- **Stored items**:
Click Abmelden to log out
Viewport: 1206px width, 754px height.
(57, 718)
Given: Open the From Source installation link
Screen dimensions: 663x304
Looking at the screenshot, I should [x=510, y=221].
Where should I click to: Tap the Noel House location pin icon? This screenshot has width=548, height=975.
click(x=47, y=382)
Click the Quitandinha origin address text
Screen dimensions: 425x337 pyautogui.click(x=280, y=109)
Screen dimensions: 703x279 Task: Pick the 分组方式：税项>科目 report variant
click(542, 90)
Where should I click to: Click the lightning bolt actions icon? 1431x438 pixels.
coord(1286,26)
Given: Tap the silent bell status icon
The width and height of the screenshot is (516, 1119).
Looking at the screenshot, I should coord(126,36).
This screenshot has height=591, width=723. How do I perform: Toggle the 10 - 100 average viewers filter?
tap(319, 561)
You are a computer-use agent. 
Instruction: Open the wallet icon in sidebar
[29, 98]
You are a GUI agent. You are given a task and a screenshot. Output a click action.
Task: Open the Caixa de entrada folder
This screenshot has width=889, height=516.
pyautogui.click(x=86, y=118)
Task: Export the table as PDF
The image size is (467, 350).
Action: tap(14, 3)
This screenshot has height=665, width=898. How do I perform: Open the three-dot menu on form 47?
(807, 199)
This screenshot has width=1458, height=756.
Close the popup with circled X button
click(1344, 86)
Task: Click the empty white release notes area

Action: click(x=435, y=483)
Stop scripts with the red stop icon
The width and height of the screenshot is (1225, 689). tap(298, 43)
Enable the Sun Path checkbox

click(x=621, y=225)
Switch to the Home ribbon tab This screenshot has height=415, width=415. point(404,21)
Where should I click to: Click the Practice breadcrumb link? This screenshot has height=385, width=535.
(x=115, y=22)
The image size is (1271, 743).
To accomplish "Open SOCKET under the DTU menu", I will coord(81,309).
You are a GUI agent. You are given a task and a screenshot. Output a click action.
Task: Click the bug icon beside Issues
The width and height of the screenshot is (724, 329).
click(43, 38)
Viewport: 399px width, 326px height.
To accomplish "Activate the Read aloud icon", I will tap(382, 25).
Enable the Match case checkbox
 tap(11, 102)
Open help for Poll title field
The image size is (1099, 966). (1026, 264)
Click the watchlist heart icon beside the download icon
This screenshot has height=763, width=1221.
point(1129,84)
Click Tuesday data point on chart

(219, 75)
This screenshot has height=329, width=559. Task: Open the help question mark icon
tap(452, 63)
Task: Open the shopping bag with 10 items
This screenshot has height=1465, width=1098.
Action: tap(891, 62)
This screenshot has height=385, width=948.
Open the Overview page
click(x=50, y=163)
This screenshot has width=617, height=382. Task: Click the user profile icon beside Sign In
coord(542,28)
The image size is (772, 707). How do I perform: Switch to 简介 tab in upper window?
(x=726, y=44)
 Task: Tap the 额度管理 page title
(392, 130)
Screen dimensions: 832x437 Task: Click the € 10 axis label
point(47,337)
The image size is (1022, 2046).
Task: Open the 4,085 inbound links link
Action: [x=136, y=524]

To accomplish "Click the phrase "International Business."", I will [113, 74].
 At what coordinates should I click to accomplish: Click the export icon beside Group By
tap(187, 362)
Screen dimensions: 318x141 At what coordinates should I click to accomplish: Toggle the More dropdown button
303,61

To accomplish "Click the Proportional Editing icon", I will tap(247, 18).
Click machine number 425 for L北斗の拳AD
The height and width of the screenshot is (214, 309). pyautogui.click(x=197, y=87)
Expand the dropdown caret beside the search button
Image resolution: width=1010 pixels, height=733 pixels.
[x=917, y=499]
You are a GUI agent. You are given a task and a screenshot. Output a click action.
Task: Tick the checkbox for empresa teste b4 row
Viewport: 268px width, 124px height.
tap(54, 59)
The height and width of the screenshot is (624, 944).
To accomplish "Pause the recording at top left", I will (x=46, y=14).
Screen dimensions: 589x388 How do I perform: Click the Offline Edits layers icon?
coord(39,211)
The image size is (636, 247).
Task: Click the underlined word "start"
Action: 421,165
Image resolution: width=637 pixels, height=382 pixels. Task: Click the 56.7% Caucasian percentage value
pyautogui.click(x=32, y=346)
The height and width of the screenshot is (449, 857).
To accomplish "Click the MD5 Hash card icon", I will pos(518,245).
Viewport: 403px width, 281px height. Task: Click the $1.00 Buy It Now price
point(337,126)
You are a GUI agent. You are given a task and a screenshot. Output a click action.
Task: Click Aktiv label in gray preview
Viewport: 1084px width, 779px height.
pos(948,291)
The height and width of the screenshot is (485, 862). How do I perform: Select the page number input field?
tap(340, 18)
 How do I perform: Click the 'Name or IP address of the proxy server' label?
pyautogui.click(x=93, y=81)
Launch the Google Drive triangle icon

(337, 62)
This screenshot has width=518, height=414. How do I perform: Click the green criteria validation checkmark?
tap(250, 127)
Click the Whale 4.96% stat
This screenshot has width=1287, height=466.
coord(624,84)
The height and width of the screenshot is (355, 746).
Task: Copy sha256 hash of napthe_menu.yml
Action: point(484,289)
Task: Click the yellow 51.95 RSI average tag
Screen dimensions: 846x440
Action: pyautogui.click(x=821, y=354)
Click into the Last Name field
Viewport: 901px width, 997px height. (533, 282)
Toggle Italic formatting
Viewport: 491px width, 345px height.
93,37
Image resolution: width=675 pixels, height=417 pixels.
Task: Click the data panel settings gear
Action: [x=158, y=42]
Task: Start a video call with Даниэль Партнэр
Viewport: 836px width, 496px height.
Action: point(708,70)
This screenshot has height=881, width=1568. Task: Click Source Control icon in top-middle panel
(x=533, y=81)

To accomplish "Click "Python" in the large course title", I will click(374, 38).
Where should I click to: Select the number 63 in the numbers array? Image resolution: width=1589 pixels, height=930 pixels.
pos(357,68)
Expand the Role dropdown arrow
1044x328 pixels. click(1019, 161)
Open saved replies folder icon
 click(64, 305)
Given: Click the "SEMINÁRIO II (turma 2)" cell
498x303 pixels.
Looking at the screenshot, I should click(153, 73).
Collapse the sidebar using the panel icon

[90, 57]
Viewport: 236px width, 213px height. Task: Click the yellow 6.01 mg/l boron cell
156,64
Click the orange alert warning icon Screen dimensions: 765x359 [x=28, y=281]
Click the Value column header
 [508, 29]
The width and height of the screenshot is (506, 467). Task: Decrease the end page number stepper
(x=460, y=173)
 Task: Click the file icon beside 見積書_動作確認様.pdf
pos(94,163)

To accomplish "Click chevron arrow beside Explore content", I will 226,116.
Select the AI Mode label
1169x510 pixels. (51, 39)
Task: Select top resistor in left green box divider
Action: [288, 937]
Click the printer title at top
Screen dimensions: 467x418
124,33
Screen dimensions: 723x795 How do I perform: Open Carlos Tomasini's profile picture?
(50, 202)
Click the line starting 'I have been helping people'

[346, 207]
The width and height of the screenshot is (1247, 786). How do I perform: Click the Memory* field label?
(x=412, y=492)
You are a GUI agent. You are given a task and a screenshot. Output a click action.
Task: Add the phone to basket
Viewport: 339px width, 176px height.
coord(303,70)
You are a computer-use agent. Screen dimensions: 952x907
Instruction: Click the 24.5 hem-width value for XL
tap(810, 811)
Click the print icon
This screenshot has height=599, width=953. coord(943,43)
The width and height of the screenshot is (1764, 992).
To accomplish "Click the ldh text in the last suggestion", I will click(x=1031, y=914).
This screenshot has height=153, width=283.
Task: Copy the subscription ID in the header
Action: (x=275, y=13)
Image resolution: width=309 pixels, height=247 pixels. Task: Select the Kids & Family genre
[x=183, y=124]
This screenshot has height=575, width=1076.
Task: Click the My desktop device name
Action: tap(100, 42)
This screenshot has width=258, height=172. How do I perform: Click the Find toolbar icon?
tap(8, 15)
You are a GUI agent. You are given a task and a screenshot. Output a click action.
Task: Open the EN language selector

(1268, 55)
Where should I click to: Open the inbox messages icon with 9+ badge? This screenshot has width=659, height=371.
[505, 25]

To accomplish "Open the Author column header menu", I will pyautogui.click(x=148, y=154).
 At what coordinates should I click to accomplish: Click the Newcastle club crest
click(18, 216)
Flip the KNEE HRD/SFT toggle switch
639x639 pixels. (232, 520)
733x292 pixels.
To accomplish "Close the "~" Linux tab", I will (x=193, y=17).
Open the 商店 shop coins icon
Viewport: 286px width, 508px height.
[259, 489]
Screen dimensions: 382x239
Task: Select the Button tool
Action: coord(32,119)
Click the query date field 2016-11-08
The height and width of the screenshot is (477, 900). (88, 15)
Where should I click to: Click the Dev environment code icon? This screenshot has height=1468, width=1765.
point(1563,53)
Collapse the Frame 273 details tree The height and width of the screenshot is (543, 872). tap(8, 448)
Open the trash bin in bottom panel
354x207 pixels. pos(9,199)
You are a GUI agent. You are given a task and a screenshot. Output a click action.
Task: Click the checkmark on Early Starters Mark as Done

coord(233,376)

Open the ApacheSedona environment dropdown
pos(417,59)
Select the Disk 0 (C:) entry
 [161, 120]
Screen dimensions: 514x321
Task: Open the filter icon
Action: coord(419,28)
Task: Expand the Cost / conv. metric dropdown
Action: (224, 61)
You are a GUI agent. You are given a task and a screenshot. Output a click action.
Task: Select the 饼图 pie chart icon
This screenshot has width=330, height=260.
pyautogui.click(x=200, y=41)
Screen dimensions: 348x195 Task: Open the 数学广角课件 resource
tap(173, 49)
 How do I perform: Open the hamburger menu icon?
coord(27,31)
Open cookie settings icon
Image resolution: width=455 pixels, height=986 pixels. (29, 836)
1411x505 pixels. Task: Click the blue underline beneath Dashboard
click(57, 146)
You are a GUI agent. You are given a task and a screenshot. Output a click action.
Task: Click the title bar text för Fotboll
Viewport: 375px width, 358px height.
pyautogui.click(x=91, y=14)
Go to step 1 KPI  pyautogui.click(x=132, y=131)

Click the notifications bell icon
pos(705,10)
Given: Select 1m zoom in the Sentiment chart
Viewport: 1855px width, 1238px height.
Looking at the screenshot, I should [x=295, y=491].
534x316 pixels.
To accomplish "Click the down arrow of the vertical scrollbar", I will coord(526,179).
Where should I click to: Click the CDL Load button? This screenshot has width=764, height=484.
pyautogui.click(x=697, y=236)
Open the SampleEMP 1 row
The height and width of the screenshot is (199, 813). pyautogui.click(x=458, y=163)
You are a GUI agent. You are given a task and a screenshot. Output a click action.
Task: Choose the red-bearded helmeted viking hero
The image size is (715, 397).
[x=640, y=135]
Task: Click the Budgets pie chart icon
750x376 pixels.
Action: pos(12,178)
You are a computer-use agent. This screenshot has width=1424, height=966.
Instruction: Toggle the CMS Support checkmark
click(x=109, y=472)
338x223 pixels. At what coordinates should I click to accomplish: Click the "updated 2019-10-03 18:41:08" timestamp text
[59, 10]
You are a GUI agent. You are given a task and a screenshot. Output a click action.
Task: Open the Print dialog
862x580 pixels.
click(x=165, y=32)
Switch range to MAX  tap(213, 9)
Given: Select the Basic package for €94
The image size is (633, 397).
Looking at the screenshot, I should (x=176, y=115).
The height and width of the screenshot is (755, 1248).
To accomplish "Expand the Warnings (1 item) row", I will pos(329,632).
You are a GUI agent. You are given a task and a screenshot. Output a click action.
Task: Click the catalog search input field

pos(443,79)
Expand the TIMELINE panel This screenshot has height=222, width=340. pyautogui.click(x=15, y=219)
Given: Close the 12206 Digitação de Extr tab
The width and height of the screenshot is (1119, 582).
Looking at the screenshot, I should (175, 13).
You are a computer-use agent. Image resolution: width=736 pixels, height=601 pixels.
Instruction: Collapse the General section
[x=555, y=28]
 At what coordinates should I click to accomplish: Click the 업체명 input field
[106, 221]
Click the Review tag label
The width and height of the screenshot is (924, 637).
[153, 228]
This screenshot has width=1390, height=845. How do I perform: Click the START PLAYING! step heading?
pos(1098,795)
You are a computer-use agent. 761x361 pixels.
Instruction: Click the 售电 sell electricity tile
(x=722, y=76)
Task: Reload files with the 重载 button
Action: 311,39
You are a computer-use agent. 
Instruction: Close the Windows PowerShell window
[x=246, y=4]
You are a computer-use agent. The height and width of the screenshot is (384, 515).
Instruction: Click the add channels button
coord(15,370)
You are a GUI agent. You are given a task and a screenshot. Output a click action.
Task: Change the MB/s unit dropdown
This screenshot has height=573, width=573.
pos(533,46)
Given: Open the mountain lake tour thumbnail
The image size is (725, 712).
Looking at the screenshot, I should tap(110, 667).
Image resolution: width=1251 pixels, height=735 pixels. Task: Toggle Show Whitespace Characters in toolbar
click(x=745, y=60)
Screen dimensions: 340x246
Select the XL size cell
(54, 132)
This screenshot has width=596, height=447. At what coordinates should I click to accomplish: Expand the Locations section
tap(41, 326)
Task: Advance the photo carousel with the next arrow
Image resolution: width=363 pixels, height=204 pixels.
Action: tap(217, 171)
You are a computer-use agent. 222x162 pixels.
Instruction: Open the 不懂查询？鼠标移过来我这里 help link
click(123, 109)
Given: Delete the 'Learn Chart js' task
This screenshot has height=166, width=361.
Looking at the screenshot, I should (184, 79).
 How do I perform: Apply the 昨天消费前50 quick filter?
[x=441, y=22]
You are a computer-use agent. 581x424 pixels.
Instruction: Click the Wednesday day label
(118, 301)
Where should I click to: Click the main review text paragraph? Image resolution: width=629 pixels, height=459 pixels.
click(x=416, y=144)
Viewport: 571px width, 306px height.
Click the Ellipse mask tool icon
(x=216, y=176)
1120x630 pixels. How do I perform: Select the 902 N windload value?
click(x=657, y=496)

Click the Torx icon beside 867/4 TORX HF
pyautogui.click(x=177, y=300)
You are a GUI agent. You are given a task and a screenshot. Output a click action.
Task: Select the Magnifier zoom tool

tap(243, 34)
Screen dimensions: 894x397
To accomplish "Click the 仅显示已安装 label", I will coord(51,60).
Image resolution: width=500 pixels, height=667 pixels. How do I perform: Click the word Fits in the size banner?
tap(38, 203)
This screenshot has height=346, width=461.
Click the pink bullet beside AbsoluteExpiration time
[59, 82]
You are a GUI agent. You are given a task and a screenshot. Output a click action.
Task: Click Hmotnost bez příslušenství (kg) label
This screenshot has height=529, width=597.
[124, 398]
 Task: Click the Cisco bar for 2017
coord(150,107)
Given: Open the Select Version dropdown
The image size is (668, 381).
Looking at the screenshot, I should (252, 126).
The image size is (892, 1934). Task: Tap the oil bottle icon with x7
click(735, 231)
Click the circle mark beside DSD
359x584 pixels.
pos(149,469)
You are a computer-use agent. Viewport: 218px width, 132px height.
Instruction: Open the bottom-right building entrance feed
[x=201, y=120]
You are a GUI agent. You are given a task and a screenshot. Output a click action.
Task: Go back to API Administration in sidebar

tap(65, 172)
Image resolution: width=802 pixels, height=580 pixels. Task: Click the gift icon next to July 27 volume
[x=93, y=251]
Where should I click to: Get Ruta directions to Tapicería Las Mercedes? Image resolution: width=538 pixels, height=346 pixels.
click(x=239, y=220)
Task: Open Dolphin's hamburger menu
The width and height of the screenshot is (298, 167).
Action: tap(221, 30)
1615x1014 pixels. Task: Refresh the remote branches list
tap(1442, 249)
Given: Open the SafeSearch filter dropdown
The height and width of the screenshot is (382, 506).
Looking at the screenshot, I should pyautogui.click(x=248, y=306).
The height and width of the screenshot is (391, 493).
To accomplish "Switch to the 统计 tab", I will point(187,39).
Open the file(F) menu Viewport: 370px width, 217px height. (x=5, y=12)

- **WHAT YOU SHOULD DO**:
Exact copies of the lines from the start of the data up to the line holding "Task: Open the Caixa de entrada folder", both included, are all that is needed.

- **COMPLETED TASK**:
Click Abmelden to log out
Viewport: 1206px width, 754px height.
(57, 718)
Given: Open the From Source installation link
Screen dimensions: 663x304
Looking at the screenshot, I should [x=510, y=221].
Where should I click to: Tap the Noel House location pin icon? This screenshot has width=548, height=975.
click(x=47, y=382)
Click the Quitandinha origin address text
Screen dimensions: 425x337 pyautogui.click(x=280, y=109)
Screen dimensions: 703x279 Task: Pick the 分组方式：税项>科目 report variant
click(542, 90)
Where should I click to: Click the lightning bolt actions icon? 1431x438 pixels.
coord(1286,26)
Given: Tap the silent bell status icon
The width and height of the screenshot is (516, 1119).
Looking at the screenshot, I should coord(126,36).
This screenshot has height=591, width=723. How do I perform: Toggle the 10 - 100 average viewers filter?
tap(319, 561)
You are a computer-use agent. 
Instruction: Open the wallet icon in sidebar
[29, 98]
You are a GUI agent. You are given a task and a screenshot. Output a click action.
Task: Open the Caixa de entrada folder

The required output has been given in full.